*Information supplied*:
_____
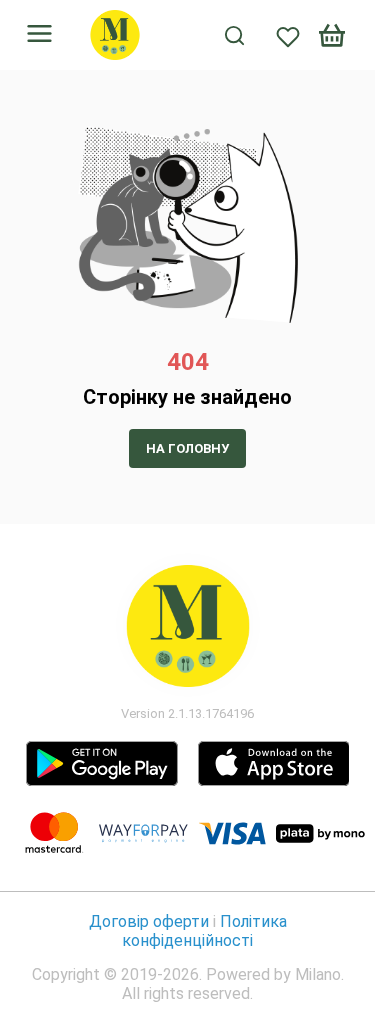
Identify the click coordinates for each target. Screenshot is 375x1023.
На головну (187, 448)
_____
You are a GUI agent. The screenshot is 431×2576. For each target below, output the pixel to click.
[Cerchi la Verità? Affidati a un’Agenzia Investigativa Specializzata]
_____
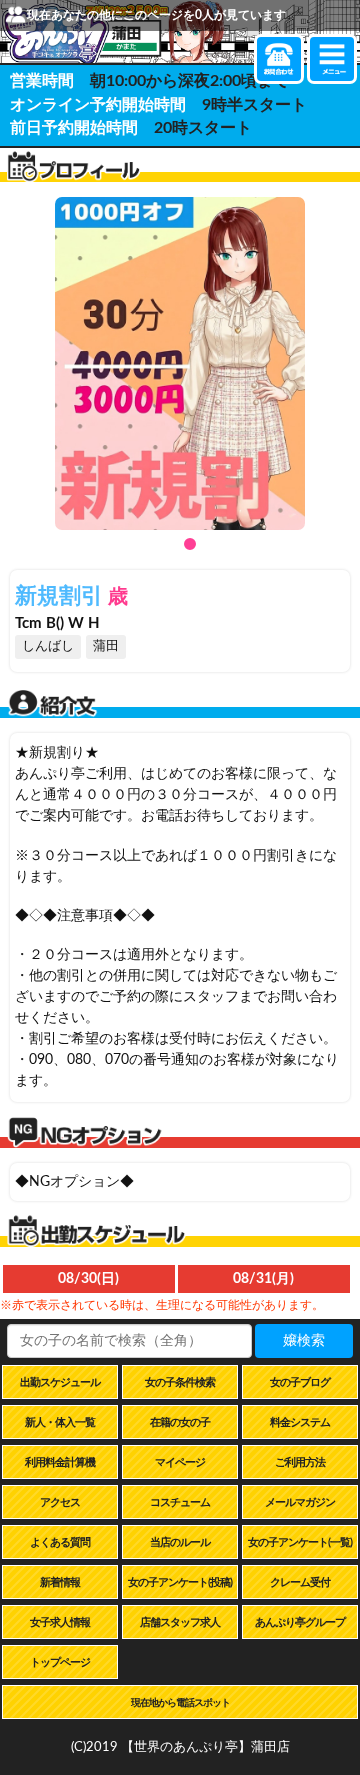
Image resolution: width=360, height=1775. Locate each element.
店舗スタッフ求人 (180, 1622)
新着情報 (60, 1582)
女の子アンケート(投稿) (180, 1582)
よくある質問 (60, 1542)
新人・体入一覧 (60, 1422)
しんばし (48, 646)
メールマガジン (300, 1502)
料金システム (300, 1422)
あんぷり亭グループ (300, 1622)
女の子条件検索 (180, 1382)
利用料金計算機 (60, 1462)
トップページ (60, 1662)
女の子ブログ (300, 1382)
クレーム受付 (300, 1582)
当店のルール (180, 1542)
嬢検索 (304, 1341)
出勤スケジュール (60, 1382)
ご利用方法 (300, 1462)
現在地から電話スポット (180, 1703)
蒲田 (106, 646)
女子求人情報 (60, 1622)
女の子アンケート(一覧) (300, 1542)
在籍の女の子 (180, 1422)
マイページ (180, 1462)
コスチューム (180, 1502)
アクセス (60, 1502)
_____
*Instructions to follow*:
In the listing above, find the line with "よくある質問 (60, 1542)" and the line with "マイページ (180, 1462)"; set down exactly those two lines and every line between them, nothing more.

*Solution to the problem*:
よくある質問 (60, 1542)
新人・体入一覧 (60, 1422)
しんばし (48, 646)
メールマガジン (300, 1502)
料金システム (300, 1422)
あんぷり亭グループ (300, 1622)
女の子条件検索 (180, 1382)
利用料金計算機 (60, 1462)
トップページ (60, 1662)
女の子ブログ (300, 1382)
クレーム受付 (300, 1582)
当店のルール (180, 1542)
嬢検索 (304, 1341)
出勤スケジュール (60, 1382)
ご利用方法 (300, 1462)
現在地から電話スポット (180, 1703)
蒲田 (106, 646)
女子求人情報 (60, 1622)
女の子アンケート(一覧) (300, 1542)
在籍の女の子 (180, 1422)
マイページ (180, 1462)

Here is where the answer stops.